James (or, as he now bills himself, Yim Yames), is, as the singer of My Morning Jacket, a bona fide rock star; Farrar, of alt-country pioneers Uncle Tupelo and later Son Volt, is a roots-rock mainstay. Parker and Johnson, respectively of Varnaline and Centro-matic, are cult figures, playing house shows rather than arenas. But to judge from the crowd's response, many who walked into the venue knowing only James and Farrar left as new fans of their lesser-known bandmates. Johnson, in particular, drew mounting applause each time he stepped from behind his drum kit to sing lead.

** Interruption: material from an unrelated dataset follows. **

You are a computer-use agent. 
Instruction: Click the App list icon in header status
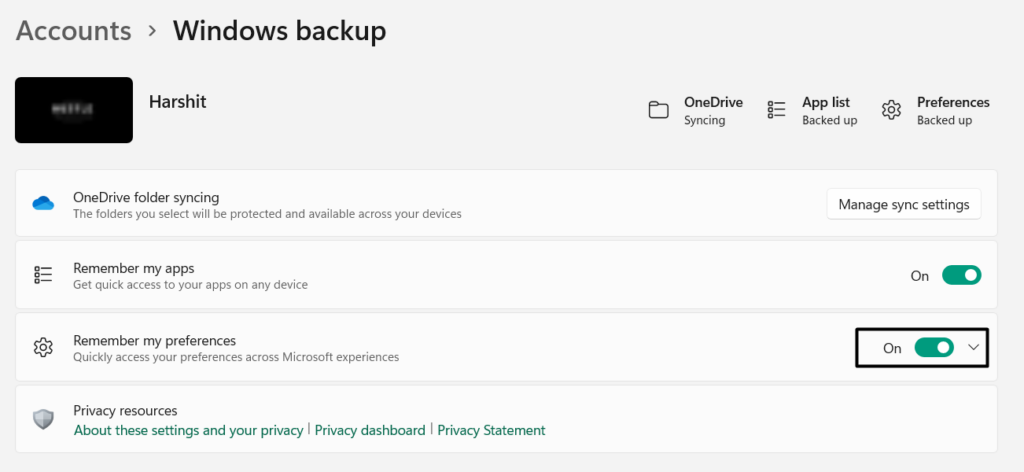point(776,110)
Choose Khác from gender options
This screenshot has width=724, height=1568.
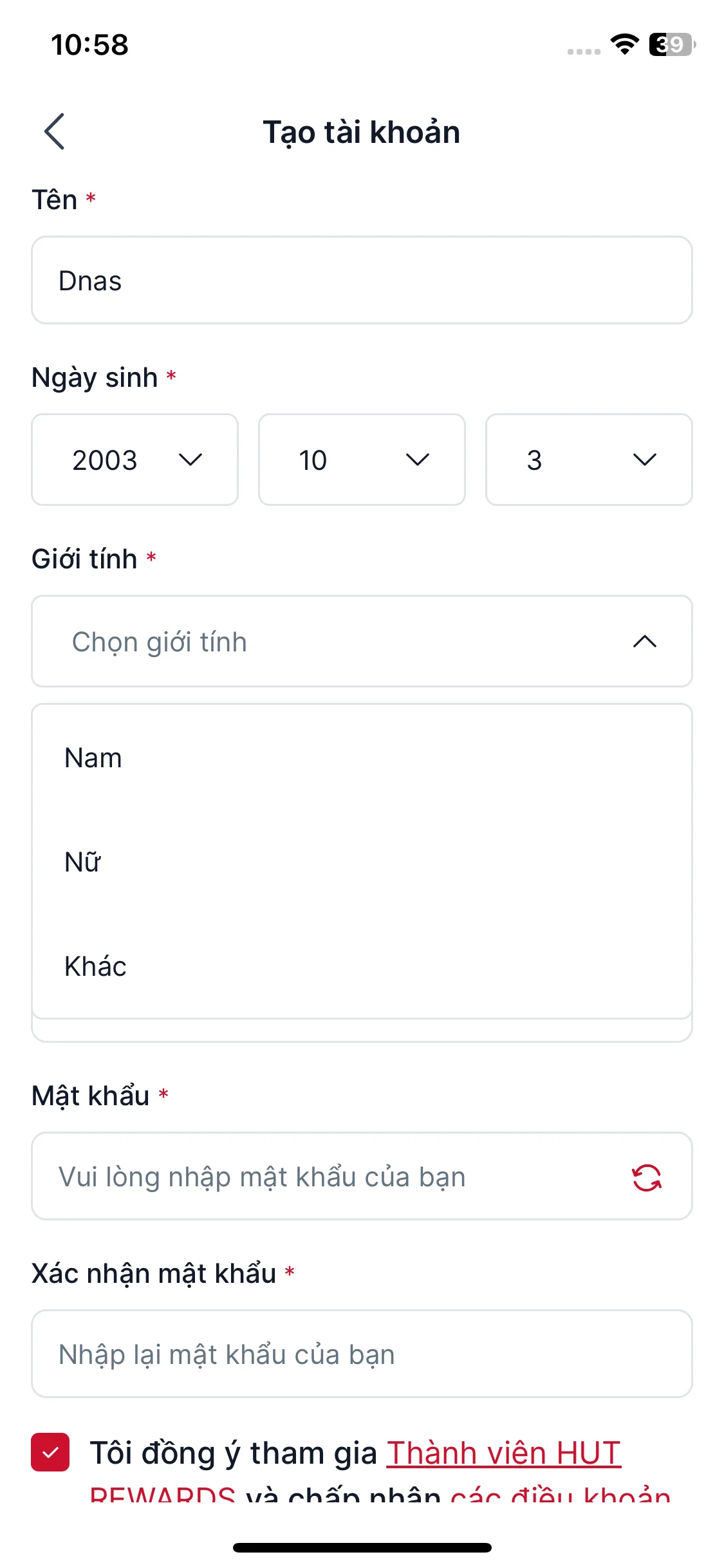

As on New Multitudes, which the show's first half replicated in its entirety, Johnson's "Chorine My Sheba Queen" was a glimmering highlight, a yearning love song etched in fragile harmonies. On "Hoping Machine," whose words are drawn from Guthrie's journal entries rather than a lyric sheet, Farrar strung phrases together in thick clumps - "Music is the language of the mind that travels; it carries the key to the laws of time and space" - until the song gave way to a full-band, four-part-harmony coda.

After a break, the performers returned to the stage one at a time, each playing a single song backed by acoustic guitar. They then joined forces for five more, the last ending in a prolonged jam that tipped the scales from generous to merely excessive. But in spite of being slightly too much of a good thing, the show proved that all four musicians are worthy of following in Guthrie's footsteps, each in his own distinctive way.